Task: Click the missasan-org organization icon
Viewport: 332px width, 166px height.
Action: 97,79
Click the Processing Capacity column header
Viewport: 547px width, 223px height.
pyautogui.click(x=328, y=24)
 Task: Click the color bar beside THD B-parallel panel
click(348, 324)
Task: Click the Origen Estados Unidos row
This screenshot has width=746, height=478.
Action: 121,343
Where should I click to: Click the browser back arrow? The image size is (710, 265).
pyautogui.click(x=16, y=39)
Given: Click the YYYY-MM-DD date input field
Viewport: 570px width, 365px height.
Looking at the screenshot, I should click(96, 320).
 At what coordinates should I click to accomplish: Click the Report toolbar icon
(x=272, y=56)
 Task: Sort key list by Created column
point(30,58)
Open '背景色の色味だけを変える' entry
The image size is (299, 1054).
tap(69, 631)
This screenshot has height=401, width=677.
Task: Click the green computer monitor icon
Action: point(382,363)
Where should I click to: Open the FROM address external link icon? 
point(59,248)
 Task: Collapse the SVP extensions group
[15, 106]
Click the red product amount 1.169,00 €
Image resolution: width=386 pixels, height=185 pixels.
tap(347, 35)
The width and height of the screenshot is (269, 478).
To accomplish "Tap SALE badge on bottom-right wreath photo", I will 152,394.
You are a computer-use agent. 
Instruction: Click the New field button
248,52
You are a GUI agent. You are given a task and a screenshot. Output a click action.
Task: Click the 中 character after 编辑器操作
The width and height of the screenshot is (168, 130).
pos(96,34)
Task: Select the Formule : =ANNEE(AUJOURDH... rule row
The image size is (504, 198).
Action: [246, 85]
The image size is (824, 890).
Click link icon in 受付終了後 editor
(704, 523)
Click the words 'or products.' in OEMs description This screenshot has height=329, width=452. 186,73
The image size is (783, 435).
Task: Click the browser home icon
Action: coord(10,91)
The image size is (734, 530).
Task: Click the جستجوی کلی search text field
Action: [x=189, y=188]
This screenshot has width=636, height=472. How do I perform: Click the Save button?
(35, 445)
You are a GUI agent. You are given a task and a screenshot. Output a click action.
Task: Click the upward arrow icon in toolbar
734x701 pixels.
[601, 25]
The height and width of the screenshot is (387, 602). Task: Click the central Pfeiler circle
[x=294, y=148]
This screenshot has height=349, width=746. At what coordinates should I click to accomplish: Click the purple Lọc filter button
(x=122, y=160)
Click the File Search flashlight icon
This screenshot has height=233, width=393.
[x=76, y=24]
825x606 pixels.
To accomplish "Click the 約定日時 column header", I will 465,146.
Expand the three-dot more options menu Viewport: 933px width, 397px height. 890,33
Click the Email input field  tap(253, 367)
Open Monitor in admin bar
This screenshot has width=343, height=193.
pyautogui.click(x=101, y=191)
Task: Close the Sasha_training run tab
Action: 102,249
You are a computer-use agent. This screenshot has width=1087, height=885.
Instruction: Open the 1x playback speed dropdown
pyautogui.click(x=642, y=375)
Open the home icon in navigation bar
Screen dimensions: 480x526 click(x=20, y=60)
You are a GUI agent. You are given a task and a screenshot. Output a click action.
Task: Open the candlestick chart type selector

────

TASK TO CARRY OUT: Where a line of the entries contains the word "will", copy that line.

FINISHED TASK:
To accomplish "Tap SALE badge on bottom-right wreath photo", I will 152,394.
To accomplish "Click the 約定日時 column header", I will 465,146.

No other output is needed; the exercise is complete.